Prime Minister-designate Mustapha Adib, who was tasked with forming the government, resigned after Hezbollah and the Amal Movement insisted on taking the finance portfolio and naming all the Shiite ministers in the government.
Their demands undermine an initiative from France, which has called for a mini-government comprising specialized ministers who have nothing to do with the political parties in power.
Former MP Fadi Karam, the secretary of the Strong Republic Parliamentary bloc, criticized Nasrallah.
“The rescue initiatives of Lebanon’s friends have their conditions and steps, and they will not be according to your demands and instructions,” he said. “The initiatives basically emerged to rescue Lebanon from the disasters caused by your policies, your axes, and the corruption of your authorities. You want it to rescue you, and that is why you held the people of Lebanon hostage, but these initiatives are here to rescue the people from you.”

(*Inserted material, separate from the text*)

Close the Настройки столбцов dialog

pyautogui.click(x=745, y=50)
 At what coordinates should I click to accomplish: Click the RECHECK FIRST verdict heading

MP Nadim Gemayel reminded Nasrallah of his refusal to declare Hassan Diab’s government, which resigned in August after a massive explosion in Beirut, as Hezbollah’s.
“Here is Hezbollah today telling the whole world that it wants to participate in the government to protect the resistance and rescue the country,” he said. Hezbollah’s weapons were “illegal” and the cause of the country’s “destruction and devastation.”
“Your words are proof of your determination to eliminate what is left of Lebanon,” he added.